• [WRITTEN TASK]: Reproduce the stretch of rows from the line containing "Open the bookmarks" through the line containing "tap(131, 147)", both included, character for character.

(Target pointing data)
━━━━━━━━━━━━━━━━

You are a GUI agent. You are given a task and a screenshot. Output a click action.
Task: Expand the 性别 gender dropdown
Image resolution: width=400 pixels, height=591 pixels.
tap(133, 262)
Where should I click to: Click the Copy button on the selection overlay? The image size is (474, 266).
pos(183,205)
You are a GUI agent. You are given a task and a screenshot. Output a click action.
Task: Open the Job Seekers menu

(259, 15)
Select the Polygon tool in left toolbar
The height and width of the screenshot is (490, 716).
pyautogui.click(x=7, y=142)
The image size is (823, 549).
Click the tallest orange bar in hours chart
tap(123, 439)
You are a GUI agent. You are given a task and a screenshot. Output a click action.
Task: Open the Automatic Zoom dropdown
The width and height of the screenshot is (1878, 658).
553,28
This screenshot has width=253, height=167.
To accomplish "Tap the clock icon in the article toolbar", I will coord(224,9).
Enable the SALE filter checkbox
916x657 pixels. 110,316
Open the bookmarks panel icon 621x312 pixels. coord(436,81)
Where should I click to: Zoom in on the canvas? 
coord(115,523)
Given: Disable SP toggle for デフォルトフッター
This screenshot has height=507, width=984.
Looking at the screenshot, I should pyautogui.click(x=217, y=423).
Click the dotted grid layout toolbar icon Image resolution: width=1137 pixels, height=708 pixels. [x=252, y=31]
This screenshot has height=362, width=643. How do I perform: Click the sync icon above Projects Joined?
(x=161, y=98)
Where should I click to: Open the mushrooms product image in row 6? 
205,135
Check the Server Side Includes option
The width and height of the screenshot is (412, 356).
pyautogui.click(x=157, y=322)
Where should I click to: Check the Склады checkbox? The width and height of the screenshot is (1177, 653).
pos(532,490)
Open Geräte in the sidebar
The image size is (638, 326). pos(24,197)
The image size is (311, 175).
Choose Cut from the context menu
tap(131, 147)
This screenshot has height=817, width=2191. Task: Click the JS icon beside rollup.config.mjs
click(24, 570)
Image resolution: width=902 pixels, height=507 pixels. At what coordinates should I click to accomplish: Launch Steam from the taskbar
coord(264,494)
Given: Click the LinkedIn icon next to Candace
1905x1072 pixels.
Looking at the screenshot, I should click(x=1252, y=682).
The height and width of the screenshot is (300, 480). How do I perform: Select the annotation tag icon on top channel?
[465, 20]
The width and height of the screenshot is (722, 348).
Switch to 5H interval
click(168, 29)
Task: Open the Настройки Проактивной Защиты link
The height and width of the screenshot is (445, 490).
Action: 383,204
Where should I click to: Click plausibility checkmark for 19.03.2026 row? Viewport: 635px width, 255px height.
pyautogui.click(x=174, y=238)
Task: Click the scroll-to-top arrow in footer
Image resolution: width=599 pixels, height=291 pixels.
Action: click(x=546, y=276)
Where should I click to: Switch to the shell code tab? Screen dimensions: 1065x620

━━━━━━━━━━━━━━━━

• [OUTPUT FOR THIS TASK]:
Open the bookmarks panel icon 621x312 pixels. coord(436,81)
Where should I click to: Zoom in on the canvas? 
coord(115,523)
Given: Disable SP toggle for デフォルトフッター
This screenshot has height=507, width=984.
Looking at the screenshot, I should pyautogui.click(x=217, y=423).
Click the dotted grid layout toolbar icon Image resolution: width=1137 pixels, height=708 pixels. [x=252, y=31]
This screenshot has height=362, width=643. How do I perform: Click the sync icon above Projects Joined?
(x=161, y=98)
Where should I click to: Open the mushrooms product image in row 6? 
205,135
Check the Server Side Includes option
The width and height of the screenshot is (412, 356).
pyautogui.click(x=157, y=322)
Where should I click to: Check the Склады checkbox? The width and height of the screenshot is (1177, 653).
pos(532,490)
Open Geräte in the sidebar
The image size is (638, 326). pos(24,197)
The image size is (311, 175).
Choose Cut from the context menu
tap(131, 147)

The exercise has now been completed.